## REQUEST
Rewrite the records from the beginning through the line containing "pyautogui.click(x=1099, y=296)", replacing "About Us" with "Contact" and keeping everything else as it is.

## GIVEN INFORMATION
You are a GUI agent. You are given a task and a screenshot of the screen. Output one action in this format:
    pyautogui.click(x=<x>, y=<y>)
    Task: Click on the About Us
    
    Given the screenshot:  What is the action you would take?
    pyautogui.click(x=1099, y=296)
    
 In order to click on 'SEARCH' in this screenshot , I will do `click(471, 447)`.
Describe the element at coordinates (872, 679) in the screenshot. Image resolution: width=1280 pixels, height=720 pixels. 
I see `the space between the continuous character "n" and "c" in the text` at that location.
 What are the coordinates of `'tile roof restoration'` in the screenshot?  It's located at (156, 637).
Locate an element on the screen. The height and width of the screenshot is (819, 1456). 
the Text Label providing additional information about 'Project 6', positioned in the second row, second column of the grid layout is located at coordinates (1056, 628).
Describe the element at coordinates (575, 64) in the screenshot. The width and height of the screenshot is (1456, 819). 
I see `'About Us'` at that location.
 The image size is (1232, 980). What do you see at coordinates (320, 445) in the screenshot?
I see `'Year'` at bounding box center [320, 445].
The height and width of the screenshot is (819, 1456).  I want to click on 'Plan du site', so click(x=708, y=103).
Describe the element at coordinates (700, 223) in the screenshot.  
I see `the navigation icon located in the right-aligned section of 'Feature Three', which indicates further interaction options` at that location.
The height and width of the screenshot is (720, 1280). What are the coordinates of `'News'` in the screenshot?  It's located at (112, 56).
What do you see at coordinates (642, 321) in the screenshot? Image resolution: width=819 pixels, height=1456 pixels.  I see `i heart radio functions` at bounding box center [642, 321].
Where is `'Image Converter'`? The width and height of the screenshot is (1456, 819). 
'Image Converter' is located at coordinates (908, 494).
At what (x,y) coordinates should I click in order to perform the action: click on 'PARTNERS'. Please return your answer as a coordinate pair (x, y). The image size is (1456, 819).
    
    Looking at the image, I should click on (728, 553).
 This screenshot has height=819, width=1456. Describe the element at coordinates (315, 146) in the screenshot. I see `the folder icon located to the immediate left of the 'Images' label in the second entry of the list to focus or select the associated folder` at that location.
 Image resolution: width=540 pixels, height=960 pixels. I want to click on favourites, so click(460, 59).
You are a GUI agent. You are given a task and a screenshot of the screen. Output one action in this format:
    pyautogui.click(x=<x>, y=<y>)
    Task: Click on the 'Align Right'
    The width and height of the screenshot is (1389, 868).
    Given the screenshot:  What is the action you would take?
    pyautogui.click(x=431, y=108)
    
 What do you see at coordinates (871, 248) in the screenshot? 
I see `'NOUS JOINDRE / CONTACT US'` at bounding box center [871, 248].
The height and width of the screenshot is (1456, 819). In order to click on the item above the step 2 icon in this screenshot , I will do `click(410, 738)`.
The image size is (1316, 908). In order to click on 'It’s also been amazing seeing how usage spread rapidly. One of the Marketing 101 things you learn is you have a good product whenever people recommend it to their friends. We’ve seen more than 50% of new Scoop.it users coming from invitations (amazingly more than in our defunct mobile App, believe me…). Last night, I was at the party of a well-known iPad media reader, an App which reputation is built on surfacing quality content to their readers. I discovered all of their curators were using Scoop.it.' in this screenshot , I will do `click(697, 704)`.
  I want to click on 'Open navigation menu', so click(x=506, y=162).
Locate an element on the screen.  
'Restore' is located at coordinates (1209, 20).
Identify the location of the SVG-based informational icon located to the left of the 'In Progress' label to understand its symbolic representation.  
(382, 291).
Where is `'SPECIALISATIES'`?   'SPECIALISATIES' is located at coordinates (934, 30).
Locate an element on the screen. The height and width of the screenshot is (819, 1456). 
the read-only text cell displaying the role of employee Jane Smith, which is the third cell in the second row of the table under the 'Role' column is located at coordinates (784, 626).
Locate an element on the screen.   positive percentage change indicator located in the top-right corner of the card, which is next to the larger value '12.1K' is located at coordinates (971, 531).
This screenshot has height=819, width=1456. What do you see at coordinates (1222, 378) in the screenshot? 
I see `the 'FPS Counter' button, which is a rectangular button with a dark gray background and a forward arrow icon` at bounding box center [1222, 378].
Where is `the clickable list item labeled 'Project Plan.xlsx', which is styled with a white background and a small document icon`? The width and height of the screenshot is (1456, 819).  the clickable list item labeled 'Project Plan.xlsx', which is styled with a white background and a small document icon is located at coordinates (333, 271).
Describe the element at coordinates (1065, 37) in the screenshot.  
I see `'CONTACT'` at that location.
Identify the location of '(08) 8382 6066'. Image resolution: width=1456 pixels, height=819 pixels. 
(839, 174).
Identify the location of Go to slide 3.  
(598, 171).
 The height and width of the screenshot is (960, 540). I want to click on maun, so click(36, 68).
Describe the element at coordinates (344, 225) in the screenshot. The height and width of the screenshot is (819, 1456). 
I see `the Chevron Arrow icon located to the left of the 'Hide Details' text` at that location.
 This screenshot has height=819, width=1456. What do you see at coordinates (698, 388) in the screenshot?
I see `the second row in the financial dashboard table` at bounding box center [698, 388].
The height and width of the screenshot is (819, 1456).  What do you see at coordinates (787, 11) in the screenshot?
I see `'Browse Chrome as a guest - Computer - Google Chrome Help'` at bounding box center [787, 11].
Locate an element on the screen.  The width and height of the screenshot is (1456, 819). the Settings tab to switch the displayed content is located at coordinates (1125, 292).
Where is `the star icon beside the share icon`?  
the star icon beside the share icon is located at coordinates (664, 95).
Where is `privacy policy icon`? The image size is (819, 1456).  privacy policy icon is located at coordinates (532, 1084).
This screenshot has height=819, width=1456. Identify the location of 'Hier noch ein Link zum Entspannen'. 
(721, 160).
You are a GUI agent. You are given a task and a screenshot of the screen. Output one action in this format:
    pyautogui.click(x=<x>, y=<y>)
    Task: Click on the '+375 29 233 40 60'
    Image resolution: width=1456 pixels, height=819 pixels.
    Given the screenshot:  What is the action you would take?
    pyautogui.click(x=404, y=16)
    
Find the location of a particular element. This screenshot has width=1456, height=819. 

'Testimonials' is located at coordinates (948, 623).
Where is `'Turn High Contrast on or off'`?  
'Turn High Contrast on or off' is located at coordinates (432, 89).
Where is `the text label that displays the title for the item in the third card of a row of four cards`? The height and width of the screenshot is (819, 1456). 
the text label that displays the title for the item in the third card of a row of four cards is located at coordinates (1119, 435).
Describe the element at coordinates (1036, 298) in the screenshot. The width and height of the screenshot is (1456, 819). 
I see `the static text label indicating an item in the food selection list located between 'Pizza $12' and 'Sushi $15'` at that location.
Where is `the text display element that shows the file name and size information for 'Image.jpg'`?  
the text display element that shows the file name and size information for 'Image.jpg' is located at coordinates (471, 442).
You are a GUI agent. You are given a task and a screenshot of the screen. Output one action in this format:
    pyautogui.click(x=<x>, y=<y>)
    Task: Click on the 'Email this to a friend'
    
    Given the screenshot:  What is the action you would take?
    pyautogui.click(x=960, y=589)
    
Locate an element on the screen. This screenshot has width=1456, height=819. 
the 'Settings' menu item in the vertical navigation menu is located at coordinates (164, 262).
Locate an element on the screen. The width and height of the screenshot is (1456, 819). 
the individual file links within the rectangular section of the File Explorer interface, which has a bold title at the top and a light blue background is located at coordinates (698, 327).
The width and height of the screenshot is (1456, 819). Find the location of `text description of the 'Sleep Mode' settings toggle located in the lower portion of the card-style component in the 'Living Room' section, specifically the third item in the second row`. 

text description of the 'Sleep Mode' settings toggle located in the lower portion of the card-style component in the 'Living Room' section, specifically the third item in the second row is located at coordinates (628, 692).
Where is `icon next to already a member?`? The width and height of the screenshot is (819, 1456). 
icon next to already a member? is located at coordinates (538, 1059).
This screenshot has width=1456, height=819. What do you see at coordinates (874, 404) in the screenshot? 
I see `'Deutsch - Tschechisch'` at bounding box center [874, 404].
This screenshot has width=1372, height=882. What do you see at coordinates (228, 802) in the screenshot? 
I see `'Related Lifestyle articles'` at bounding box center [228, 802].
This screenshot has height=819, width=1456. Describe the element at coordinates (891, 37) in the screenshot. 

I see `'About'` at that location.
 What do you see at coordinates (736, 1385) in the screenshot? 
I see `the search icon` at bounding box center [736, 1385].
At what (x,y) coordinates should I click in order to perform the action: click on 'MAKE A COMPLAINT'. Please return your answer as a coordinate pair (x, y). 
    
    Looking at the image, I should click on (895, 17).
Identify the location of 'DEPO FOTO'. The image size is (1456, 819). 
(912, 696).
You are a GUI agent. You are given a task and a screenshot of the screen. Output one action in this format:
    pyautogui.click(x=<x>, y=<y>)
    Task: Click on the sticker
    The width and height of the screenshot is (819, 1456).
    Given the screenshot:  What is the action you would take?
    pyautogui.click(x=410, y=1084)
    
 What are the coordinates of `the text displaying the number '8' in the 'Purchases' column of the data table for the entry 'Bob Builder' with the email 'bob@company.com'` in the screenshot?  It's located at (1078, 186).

## EXERCISE SOLUTION
You are a GUI agent. You are given a task and a screenshot of the screen. Output one action in this format:
    pyautogui.click(x=<x>, y=<y>)
    Task: Click on the Contact
    
    Given the screenshot:  What is the action you would take?
    pyautogui.click(x=1099, y=296)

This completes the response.